Efficient Solution to Sum of Squares Problem in TypeScript
A Step-by-Step Guide to Calculating the Running Median of a Number Stream with Optimized Algorithms
Problem
Compute the running median of a sequence of numbers. That is, given a stream of numbers, print out the median of the list so far on each new element.

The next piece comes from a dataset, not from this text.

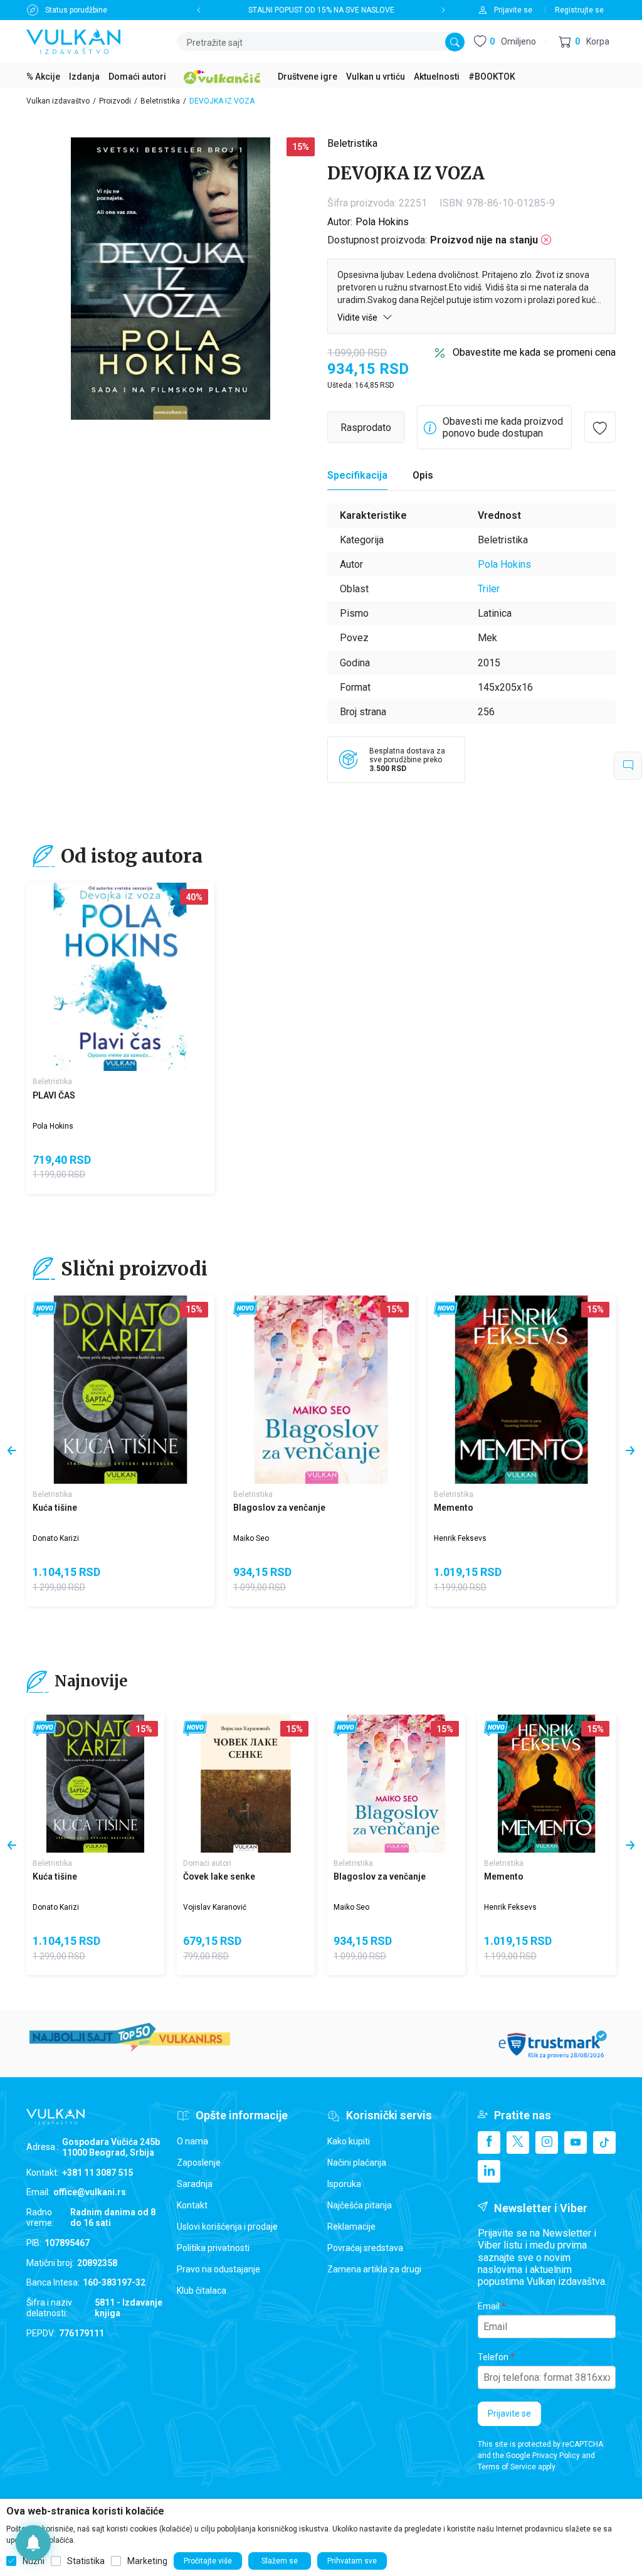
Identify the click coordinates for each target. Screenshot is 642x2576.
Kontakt (192, 2205)
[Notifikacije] (33, 2542)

Recall that the median of an even-numbered list is the average of the two middle numbers.
For example, given the sequence [2, 1, 5, 7, 2, 0, 5], your algorithm should print out:
2
1.5
2
3.5
2
2
2
Problem Breakdown
Median Definition:
For an odd-sized list, the median is the middle element.
For an even-sized list, the median is the average of the two middle elements.
Efficient Calculation:
We need to efficiently insert numbers into the list and then quickly find the median after each insertion.
Maintaining a sorted list would work, but re-sorting the list after each insertion is costly (O(n log n)).
A more efficient way to handle this is by using two heaps (min-heap and max-heap):
- Max-heap stores the smaller half of the numbers.
- Min-heap stores the larger half of the numbers.
Algorithm Explanation:
At each step, we:
- Insert the new number into one of the heaps.
- Ensure the heaps are balanced, i.e., the number of elements in the max-heap and min-heap differs by at most 1.
- Calculate the median:
- If both heaps have the same size, the median is the average of the two roots (top elements) of the heaps.
- If the max-heap has one more element than the min-heap, the median is the root of the max-heap.
Solution in TypeScript:
class RunningMedian {
private minHeap: number[] = []; // larger half (min-heap)
private maxHeap: number[] = []; // smaller half (max-heap, represented as a max-heap using negated values)
constructor() {}
// Helper to insert into heap (push and reheapify)
private insertHeap(heap: number[], value: number, isMinHeap: boolean = true) {
heap.push(value);
this.heapifyUp(heap, heap.length - 1, isMinHeap);
}
// Helper to remove the root element from a heap (pop and reheapify)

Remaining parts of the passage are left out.